The present invention provides a novel technique for securing a nose clip to a face filtered respirator. Rather than using an adhesive or welding step to bond the nose clip to the mask body, the present invention uses a plastic support structure that is at least partially molded around the nose clip, thus eliminating the need for additional material, namely adhesive Eliminates the need for additional manufacturing steps, ie joining steps. In the present invention, the nose clip is fixed to the mask body simultaneously with the formation of the support structure. Thus, there is no need to separately attach or weld the nose clip to the mask body.
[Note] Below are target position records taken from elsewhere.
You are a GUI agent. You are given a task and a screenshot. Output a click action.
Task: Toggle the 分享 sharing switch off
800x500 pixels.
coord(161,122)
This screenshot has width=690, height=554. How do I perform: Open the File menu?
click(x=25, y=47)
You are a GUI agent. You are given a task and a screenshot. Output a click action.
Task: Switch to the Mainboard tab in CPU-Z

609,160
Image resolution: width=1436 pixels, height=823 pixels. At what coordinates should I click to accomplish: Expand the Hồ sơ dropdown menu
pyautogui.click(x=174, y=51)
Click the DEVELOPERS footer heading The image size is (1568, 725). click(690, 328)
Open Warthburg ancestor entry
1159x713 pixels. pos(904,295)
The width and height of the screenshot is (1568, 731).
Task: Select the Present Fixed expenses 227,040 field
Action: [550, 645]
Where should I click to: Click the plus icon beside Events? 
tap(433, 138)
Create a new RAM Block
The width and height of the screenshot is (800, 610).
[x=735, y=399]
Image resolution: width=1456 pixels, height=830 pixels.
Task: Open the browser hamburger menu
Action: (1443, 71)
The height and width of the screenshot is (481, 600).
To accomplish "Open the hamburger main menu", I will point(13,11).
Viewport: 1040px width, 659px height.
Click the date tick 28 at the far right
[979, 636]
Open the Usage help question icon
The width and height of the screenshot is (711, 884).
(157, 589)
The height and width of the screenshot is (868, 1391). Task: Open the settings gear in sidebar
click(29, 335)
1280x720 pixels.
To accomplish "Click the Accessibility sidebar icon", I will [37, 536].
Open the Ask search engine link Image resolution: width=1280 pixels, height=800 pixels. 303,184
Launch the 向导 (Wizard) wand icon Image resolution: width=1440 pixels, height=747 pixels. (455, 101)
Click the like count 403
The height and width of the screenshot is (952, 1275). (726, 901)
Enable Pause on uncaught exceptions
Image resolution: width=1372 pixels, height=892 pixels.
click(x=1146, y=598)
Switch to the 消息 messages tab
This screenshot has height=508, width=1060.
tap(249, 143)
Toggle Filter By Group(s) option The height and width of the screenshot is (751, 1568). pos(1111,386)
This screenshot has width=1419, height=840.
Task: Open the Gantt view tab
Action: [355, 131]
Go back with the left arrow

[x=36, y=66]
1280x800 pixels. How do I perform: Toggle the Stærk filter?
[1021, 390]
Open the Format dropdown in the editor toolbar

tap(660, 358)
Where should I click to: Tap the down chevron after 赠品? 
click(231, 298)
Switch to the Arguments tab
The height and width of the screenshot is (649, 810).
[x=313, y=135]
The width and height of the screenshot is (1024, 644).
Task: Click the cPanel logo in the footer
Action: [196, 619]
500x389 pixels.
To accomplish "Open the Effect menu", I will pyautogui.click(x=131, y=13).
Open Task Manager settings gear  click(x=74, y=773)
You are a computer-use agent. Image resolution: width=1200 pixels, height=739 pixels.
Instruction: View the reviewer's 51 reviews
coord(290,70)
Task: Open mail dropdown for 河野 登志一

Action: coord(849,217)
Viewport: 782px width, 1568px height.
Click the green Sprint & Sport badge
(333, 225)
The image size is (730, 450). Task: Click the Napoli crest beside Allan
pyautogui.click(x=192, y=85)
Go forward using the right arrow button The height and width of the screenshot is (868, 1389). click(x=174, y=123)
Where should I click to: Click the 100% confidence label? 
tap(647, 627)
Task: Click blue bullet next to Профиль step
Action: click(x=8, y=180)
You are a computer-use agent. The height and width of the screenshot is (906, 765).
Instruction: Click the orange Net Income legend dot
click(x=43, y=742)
The present invention provides an article of manufacture comprising: (a) a harness; And (b) a mask body, the mask body comprising (i) a filtering structure; (ii) plastic support structures; And (iii) a nose clip secured to the plastic support structure by being molded around the plastic support structure.

The invention also comprises the steps of (a) providing a nose clip; (b) insert molding the plastic support structure about at least a portion of the nose clip; And (c) coupling the filtration structure to the plastic support structure, providing a novel method of making a mask body of a face filtered respirator.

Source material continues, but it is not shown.